Dans une plate-bande que vous pourrez abriter facilement,
semez du cerfeuil, du persil, de l’oseille ; vous
serez heureux de les trouver par les grands froids.
À bonne exposition ou encore en prévoyant l’utilisation de
châssis, faites un dernier semis de haricots : Noir hâtif de
Belgique, Roi des Belges, Souvenir de Deuil ; en tout cas, des variétés
hâtives. Dans l’Ouest, en Bretagne, dans le Midi, on sème à bonne exposition
les pois, variétés : Caractus vrai. Petit Provençal, Unique, Chemin
long, William Hurst, Mammouth.
Plantations.
— On peut déjà planter, sans fumure fraîche, après des
haricots ou des salades, les premiers bulbes d’ail : repiquez les oignons
blancs, les chicorées frisées, les scaroles à feuille en cornet,
les laitues romaines, les pissenlits, ces derniers pour consommer
au printemps.
Repiquez de même en plate-bande, à bonne exposition, des laitues
d’hiver semées après le 15 août : Passion blonde, verte ou brune,
rouge d’hiver, de Trémont, Savoyarde. Si vous avez des cloches, mettez un chou
Express ou Cœur de bœuf au milieu et autour des laitues gotte : vous les
abriterez par grands froids.
Vous pouvez planter les fraisiers repiqués le mois
dernier ; si vous ne l’aviez fait, il est encore temps de choisir les plus
beaux stolons et de les mettre en terre bien préparée et terreautée.

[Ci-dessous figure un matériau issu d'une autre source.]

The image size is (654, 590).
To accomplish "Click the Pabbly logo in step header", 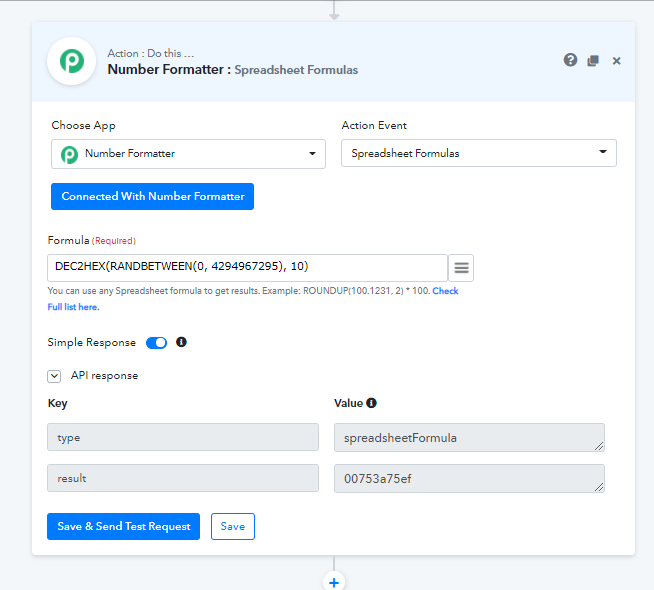I will tap(72, 62).
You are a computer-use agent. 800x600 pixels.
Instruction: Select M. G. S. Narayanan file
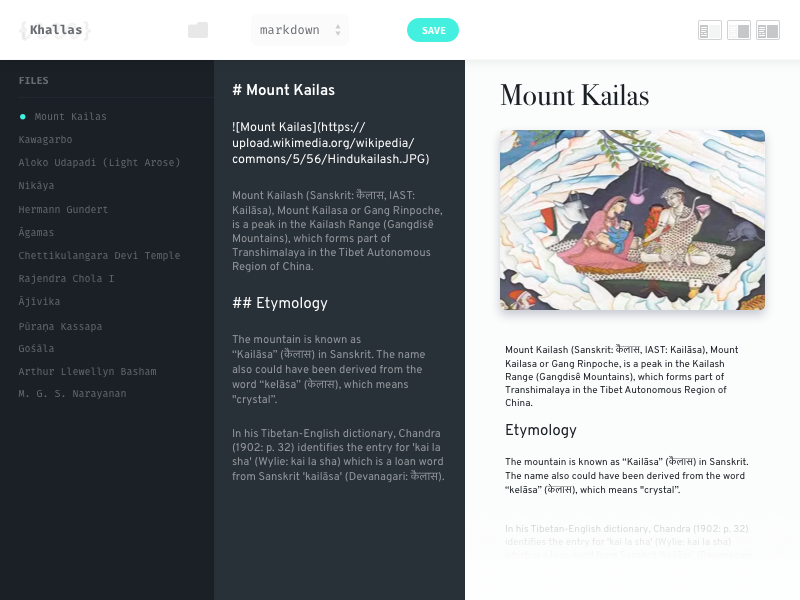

Actuellement, refaites toutes vos bordures : thym,
marjolaine, oseille, ciboulette, cive.
Les conserves.
— Ne laissez rien perdre ; vous vous souvenez de
la pénurie de légumes l’hiver dernier ; actuellement, faites des conserves
de toutes sortes et de toutes façons. Ce n’est pas mon rôle d’apprendre à nos
ménagères et cuisinières la manière d’opérer, tant sont nombreux les moyens et
les méthodes. Nous devons tirer parti de tout, et, si vous avez en abondance,
donnez : il y a bien des misères au pays de France.